WHAT TO DO: From the listing below, copy only the lines from the line that contains "Oferta da semana (788, 130)" to the line that contains "Entrega a jato (421, 13)", counting those two lines as part of the copy.

——

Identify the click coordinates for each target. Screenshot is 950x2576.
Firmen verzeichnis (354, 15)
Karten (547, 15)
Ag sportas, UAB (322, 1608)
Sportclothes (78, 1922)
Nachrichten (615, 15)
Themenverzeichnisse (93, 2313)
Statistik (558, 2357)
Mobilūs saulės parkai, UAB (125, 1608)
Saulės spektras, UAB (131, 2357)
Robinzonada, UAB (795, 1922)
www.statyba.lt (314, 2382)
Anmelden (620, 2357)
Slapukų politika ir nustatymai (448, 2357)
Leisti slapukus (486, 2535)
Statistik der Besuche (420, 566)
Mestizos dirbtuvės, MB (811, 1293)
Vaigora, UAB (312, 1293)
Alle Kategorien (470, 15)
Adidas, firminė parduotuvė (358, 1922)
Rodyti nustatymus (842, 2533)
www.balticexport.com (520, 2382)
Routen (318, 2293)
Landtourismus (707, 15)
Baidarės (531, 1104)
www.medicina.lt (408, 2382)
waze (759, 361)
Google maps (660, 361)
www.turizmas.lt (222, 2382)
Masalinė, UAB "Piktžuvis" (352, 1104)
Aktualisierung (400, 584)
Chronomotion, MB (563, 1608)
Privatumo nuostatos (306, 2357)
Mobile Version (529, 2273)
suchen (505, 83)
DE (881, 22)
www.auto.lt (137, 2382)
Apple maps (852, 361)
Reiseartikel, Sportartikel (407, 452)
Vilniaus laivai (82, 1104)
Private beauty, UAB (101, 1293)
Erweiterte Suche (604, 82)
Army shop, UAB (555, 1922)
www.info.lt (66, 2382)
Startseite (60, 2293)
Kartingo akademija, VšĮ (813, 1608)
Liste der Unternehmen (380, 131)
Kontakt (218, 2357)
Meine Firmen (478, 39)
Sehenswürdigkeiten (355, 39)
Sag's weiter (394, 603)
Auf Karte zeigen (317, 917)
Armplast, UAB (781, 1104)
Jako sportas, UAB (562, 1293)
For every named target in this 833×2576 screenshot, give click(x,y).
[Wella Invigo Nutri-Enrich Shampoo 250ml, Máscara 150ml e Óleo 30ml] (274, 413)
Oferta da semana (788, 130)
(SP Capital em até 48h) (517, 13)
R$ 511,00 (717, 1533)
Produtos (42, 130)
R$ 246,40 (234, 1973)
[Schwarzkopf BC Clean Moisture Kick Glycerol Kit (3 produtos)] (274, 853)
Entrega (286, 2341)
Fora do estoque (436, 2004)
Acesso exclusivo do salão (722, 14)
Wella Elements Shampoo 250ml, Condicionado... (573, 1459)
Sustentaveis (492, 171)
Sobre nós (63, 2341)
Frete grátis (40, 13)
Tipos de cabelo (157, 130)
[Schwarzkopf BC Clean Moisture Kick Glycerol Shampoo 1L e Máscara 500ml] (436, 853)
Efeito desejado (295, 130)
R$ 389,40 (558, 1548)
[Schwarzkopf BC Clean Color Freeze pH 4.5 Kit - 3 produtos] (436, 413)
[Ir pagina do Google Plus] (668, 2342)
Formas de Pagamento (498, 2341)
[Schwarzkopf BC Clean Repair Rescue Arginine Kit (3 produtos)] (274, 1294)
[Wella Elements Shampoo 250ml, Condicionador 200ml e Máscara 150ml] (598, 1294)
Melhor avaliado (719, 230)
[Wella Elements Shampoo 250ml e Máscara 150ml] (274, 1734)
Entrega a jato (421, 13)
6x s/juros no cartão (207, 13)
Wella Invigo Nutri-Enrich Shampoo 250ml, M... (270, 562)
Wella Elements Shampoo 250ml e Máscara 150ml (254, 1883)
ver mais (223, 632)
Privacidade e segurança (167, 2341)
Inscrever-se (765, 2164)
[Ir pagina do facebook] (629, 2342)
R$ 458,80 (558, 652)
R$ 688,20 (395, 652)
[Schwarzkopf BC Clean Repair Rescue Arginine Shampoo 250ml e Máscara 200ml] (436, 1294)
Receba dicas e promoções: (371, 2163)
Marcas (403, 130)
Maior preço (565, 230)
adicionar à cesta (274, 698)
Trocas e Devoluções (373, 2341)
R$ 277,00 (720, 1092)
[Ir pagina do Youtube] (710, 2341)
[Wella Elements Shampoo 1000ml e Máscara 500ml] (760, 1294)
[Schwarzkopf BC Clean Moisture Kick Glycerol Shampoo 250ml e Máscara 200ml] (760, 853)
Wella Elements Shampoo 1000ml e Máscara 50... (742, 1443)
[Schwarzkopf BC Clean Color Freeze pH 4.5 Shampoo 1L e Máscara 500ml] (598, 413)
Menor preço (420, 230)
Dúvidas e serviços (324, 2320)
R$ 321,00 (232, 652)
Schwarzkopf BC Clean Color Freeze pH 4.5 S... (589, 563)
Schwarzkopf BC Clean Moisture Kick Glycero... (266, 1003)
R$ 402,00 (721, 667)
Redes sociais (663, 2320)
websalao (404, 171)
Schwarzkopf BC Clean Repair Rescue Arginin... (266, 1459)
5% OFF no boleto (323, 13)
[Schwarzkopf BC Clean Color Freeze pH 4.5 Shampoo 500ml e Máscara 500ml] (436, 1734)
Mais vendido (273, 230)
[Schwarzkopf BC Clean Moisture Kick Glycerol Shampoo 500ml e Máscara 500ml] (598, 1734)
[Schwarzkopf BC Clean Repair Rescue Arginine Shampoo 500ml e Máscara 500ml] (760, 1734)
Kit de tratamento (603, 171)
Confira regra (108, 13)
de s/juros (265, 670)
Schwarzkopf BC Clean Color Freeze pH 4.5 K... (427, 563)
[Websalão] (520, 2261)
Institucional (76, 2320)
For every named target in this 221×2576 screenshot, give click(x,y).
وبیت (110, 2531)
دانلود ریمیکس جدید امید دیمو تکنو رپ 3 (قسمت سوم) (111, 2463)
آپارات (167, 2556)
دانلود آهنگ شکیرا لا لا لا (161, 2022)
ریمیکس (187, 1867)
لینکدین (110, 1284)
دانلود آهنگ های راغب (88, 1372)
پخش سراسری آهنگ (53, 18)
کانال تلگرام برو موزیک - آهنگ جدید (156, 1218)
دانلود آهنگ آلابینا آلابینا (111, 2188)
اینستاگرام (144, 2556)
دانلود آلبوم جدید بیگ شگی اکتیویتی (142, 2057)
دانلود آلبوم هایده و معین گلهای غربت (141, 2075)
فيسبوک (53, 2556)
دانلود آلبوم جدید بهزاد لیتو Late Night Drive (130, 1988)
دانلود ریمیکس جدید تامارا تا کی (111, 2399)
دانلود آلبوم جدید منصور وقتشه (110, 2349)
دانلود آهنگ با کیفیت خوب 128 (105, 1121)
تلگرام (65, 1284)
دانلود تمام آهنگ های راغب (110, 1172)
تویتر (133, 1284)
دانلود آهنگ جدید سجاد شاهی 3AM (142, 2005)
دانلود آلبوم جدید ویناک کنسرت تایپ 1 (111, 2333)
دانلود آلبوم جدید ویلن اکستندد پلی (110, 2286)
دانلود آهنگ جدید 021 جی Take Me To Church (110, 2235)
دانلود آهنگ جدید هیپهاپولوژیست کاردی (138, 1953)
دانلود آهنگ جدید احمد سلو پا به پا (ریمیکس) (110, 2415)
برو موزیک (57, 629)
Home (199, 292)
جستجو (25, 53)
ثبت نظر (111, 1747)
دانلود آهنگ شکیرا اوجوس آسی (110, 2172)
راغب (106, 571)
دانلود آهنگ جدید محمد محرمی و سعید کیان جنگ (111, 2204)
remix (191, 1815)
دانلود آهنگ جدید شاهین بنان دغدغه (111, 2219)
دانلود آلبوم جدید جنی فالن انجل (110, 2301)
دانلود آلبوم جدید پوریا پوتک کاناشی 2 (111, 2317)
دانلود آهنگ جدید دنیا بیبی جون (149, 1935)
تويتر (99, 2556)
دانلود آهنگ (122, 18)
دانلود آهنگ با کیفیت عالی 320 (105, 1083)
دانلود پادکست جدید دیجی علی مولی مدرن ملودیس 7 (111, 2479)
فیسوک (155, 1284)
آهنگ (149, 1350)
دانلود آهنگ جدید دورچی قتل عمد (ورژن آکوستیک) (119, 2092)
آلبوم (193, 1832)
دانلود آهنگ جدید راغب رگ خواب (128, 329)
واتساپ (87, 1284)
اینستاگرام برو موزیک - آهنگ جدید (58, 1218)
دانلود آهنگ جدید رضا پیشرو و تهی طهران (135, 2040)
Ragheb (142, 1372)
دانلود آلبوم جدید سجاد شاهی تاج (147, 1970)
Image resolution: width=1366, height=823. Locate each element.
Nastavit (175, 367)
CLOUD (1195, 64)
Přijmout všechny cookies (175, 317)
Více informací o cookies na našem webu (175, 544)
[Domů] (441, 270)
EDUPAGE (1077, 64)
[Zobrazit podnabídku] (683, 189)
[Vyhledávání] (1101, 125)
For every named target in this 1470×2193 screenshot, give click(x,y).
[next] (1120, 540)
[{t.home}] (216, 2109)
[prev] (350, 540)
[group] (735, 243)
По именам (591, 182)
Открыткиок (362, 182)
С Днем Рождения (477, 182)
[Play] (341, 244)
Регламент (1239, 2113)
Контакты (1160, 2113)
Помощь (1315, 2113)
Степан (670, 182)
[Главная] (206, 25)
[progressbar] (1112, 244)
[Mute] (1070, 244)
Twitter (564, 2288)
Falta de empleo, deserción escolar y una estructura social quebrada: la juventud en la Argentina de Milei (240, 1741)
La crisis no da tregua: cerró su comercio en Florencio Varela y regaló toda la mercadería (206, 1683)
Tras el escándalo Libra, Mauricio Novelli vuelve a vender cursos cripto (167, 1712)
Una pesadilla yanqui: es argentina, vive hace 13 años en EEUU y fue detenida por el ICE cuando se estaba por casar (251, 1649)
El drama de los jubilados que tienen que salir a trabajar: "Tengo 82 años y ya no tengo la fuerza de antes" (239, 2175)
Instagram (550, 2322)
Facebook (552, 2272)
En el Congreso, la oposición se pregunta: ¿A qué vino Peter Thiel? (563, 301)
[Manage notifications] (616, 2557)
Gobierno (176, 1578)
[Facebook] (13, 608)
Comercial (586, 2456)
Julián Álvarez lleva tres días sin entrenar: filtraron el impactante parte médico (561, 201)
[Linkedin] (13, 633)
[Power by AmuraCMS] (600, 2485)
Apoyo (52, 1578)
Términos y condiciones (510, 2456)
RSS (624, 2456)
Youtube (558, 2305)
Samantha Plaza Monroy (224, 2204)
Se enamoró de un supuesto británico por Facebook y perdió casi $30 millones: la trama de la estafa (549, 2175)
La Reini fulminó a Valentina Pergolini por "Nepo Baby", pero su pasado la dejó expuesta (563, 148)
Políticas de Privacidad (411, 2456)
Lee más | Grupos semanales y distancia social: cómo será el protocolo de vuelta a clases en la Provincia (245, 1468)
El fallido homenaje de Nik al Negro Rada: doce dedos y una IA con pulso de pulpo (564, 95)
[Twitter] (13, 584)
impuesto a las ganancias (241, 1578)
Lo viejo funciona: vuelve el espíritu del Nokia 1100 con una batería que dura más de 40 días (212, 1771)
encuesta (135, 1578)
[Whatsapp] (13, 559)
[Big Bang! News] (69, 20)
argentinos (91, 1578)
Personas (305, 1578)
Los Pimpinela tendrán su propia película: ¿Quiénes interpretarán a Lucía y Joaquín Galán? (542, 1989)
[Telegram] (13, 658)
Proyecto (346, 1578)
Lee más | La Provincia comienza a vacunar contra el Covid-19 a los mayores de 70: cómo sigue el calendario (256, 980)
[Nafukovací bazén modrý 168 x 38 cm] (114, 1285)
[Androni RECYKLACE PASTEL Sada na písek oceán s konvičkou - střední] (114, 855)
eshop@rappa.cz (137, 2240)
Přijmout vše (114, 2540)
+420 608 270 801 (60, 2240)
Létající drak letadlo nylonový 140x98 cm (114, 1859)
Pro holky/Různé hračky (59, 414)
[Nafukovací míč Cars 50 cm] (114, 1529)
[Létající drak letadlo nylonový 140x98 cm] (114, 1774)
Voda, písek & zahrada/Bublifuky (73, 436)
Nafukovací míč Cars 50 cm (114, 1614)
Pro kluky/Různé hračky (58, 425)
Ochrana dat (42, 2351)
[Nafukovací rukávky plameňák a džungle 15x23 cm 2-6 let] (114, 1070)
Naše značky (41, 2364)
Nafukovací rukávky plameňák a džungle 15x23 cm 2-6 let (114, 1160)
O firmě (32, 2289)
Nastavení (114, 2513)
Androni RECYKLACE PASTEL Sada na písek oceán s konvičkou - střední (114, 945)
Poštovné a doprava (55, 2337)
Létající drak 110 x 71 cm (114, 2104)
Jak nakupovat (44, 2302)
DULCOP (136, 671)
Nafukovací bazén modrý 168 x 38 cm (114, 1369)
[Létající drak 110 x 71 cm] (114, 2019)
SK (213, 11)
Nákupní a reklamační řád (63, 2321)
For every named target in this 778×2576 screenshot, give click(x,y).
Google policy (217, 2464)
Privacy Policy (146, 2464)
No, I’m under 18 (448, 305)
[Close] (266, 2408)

——

RESPONSE TO THE TASK:
Oferta da semana (788, 130)
(SP Capital em até 48h) (517, 13)
R$ 511,00 (717, 1533)
Produtos (42, 130)
R$ 246,40 (234, 1973)
[Schwarzkopf BC Clean Moisture Kick Glycerol Kit (3 produtos)] (274, 853)
Entrega (286, 2341)
Fora do estoque (436, 2004)
Acesso exclusivo do salão (722, 14)
Wella Elements Shampoo 250ml, Condicionado... (573, 1459)
Sustentaveis (492, 171)
Sobre nós (63, 2341)
Frete grátis (40, 13)
Tipos de cabelo (157, 130)
[Schwarzkopf BC Clean Moisture Kick Glycerol Shampoo 1L e Máscara 500ml] (436, 853)
Efeito desejado (295, 130)
R$ 389,40 (558, 1548)
[Schwarzkopf BC Clean Color Freeze pH 4.5 Kit - 3 produtos] (436, 413)
[Ir pagina do Google Plus] (668, 2342)
Formas de Pagamento (498, 2341)
[Schwarzkopf BC Clean Repair Rescue Arginine Kit (3 produtos)] (274, 1294)
[Wella Elements Shampoo 250ml, Condicionador 200ml e Máscara 150ml] (598, 1294)
Melhor avaliado (719, 230)
[Wella Elements Shampoo 250ml e Máscara 150ml] (274, 1734)
Entrega a jato (421, 13)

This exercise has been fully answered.